Why Forgetting Makes AI Better at Grammar
Real humans forget—constantly. We lose exact word forms, misremember sequences, and prune outdated syntax like autumn leaves. And yet we still master grammar.
Standard AI? Not so much. Modern language models treat every token like a sacred relic—memorizing vast stretches with obsessive, flawless recall. This brute-force approach works at scale, but it fails to replicate how children acquire language: not by replaying terabytes of data, but by focusing on patterns, even when the surface details vanish.
A new batch of experiments from the Max Planck Institute for Psycholinguistics and the University of Amsterdam flips the script. By engineering a human-like fleeting memory into Transformer models, researchers discovered something counterintuitive: giving AI an actual forgetting button makes it better at learning grammar, especially when training data is tight. But here’s the kicker—the same tweak makes the models worse at predicting how humans read in real time. That’s the “reading time paradox,” and it exposes a crack in how we assume learning maps onto processing.
This isn’t just a neat trick. It’s a reminder that architectural constraints can be foundational, not incidental, to learning—a lesson AI may need after years of scaling without a compass.
The Forgetting Advantage
You’ve seen those attention heatmaps: color-coded grids where every word in a 100k-token context gets equal spotlight. On the surface, more memory seems like progress—bigger brain, bigger model, better results.
But here’s the uncomfortable truth: that kind of attention isn’t how humans learn language. Kids don’t read entire novels before they can conjugate a verb. They hear snippets, recycle phrases, and forget the rest—letting the signal emerge from the noise.
The researchers behind this work wanted to test whether mimicking that forgetting would help language models do the same. So they took a standard Transformer and added two ingredients: an algorithmic memory decay layer, and a short-term echoic buffer that holds the last 3–7 words before decay kicks in. The model didn’t just get shorter attention spans; it got structured forgetting—a way to keep what matters and discard the rest.
The result? A decisive improvement on syntactic generalization tasks, especially when trained on the BabyLM benchmark—a dataset scaled to approximate a child’s linguistic input. The fleeting memory models didn’t just memorize surface patterns; they compressed them into reusable grammar rules. The forgetting forced abstraction.

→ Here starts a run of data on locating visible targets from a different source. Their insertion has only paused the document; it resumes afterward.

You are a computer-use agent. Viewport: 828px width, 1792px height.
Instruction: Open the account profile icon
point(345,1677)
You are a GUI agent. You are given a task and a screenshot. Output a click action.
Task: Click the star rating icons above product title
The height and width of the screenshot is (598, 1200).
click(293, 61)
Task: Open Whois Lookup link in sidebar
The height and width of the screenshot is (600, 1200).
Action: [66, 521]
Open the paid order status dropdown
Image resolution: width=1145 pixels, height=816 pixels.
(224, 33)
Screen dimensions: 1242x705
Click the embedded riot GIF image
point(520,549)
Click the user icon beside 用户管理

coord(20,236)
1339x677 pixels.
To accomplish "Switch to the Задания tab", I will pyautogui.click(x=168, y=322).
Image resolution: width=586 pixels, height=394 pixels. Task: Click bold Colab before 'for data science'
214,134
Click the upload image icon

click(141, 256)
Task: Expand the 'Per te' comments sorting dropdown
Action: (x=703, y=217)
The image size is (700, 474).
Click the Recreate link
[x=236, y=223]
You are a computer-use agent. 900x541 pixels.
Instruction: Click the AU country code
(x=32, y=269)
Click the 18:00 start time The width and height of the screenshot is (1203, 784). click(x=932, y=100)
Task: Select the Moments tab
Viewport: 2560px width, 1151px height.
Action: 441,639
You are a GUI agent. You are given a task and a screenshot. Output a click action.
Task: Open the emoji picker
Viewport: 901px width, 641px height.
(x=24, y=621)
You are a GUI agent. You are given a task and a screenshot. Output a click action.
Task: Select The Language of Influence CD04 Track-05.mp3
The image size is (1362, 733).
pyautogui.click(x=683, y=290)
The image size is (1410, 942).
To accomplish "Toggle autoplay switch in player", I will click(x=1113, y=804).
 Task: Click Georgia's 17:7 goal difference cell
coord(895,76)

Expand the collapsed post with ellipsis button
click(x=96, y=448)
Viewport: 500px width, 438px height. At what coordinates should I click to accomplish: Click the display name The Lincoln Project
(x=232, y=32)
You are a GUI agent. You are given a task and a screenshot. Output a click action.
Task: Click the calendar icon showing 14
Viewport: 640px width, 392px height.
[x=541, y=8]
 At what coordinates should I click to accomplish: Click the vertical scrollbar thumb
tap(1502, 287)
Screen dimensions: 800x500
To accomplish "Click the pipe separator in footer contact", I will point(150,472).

Echoic Buffers and the Decay Threshold
Let’s talk about that 3-to-7 word window. It doesn’t sound like much—roughly the span of a short sentence fragment—but it’s exactly where the magic happens.
The team found that memory decay alone wasn’t enough. Without a tightly bounded echoic buffer (a short-term holding zone for the most recent tokens), models dropped performance altogether. Why? Because local context is critical for phrase binding, agreement, and disambiguation.
Think of it like real-time conversation: you need to remember the last few words right now to parse the current sentence, but clinging to everything from ten sentences ago just clutters your attention span. The fleeting memory model mimics this precisely—the immediate window stays crisp, while the rest fades like yesterday’s news.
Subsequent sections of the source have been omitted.